House members serve two-year terms, which means they have one month to buff up in the Capitol’s gym before they have to begin campaigning again.
At this time, there are 423 representatives in the House, 53 of which are from the most populated state, California. There are also 6 non-voting positions, whom represent the District of Columbia and the territories of American Samoa, Guam, the Northern Mariana Islands, and the U.S. Virgin Islands. They are permitted to debate issues on the floor and keep the C-SPAN cameras in focus. Puerto Rico gets an especial non-voting member called the Resident Commissioner, who serves for four years reminding everyone that their flag is the only non-rectangular flag in the U.S.
The House is lead by the Speaker, who is elected by the members of the House. Although the Constitution does not state they have to be a member of the House, this is typically the Majority Leader, which is the party with the most members of the House. The Speaker recognizes who is allowed to speak and selects the committees that will hold meetings about major league baseball and who is un-American today.
There is also a Minority Leader, who only gets to decide in which order the minority party House members line up in the cafeteria. Each party also has a designated whip, who uses all means necessary to ensure their party members vote a certain way. Moderates, who have a low tolerance for torture, have been resigning en masse in this current political climate.
The House may pass bills that set federal law.

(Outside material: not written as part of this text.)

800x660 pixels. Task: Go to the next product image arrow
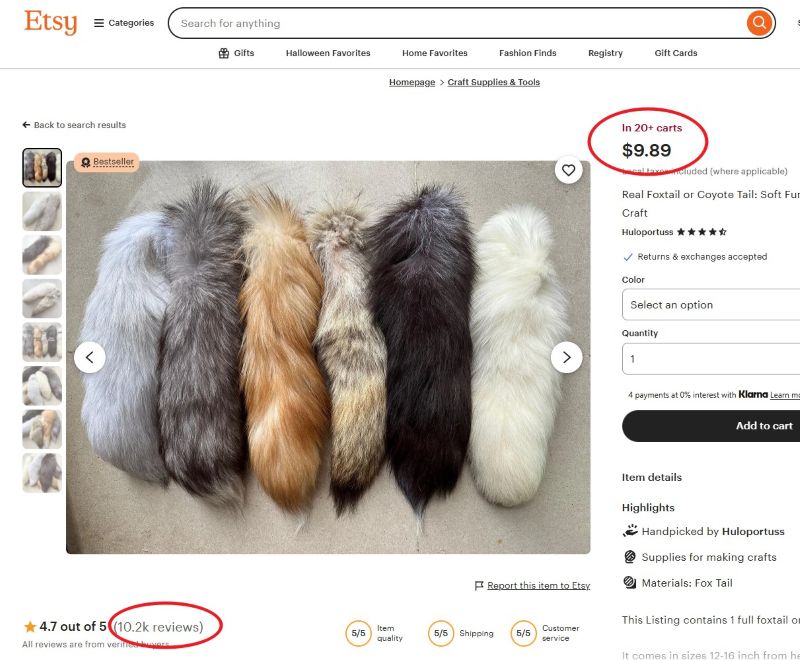pos(567,357)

However …
Those bills must also pass in the Senate and either be signed into law by the President or approved by a two-thirds vote in both the House and the Senate. Also, their laws can be ruled unconstitutional by the U.S. Supreme Court. But, their biggest weakness by far is the Internet, where every photo and tweet exists forever.
The Senate is a lot like the House, only Senators serve six year terms and rub all their real power in the faces of House members during cocktail parties.

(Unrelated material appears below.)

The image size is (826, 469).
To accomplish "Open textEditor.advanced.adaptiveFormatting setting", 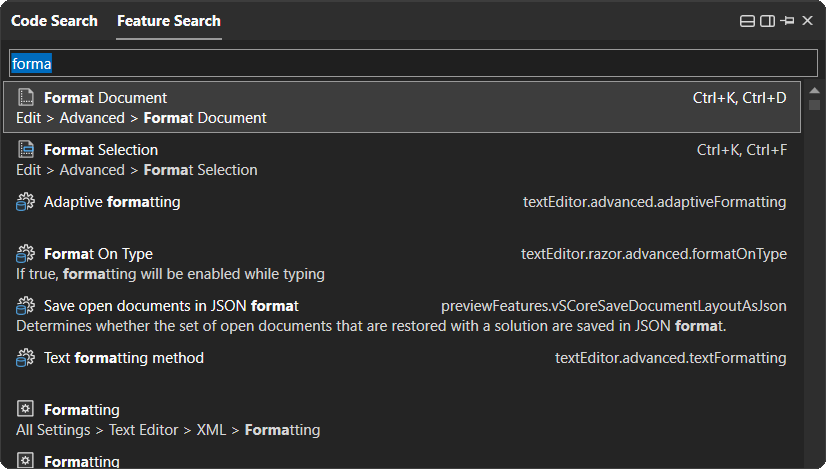I will [x=654, y=202].
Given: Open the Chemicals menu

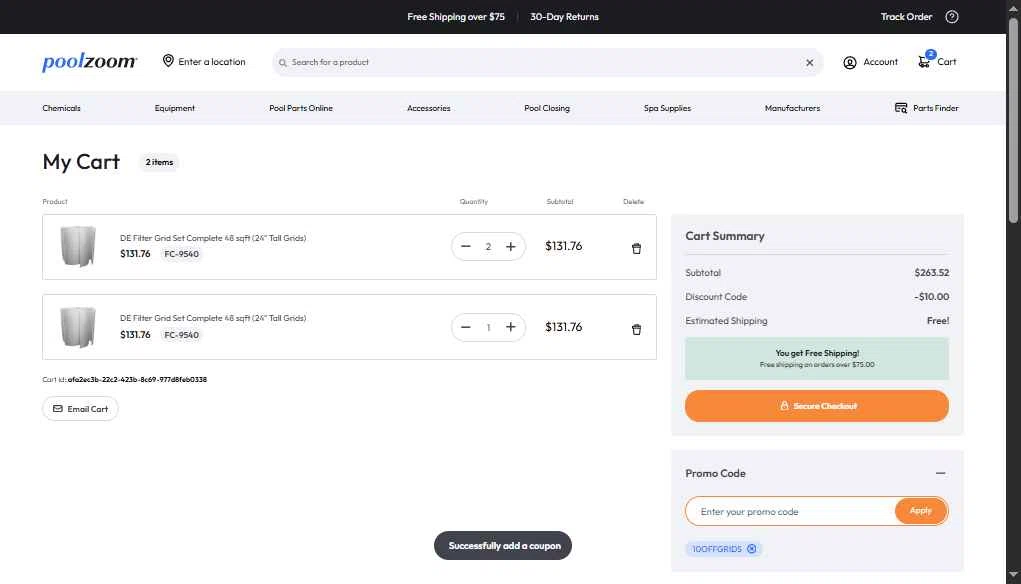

The President of the Senate is the Vice President of the United States, but he usually doesn’t attend unless he gets to actually vote, which is only in a tie, but still more than Puerto Rico, which doesn’t even have a dog in this fight. Instead, most Senate sessions are run by the president pro tempore that the other members elect.
Like the House, there are also majority and minority leaders and their whips. However, the president pro tempore is not usually the either of the party leaders because the Senate has so much more to do.
The Senate votes on all the same kinds of bills that the House does, but it also consents to treaties so that both houses may vote on their ratification, confirms appointment positions like judges and military officers and tries federal officials that have been impeached by the House.
There really aren’t any. These guys are like cockroaches. Once they’re in, the only way to get rid of them (even in the House) is with a two-thirds vote of the members, retirement or death. The only ways to lure them away are with lucrative promotions, high-paying lobbyist or think tank positions or personal scandals.
You could fill the entire Capitol with water, and you’d find all the members clinging together in the dome like fire ants, with Joe Lieberman holding both party clumps together. (The junior members are forced to do all the treading.)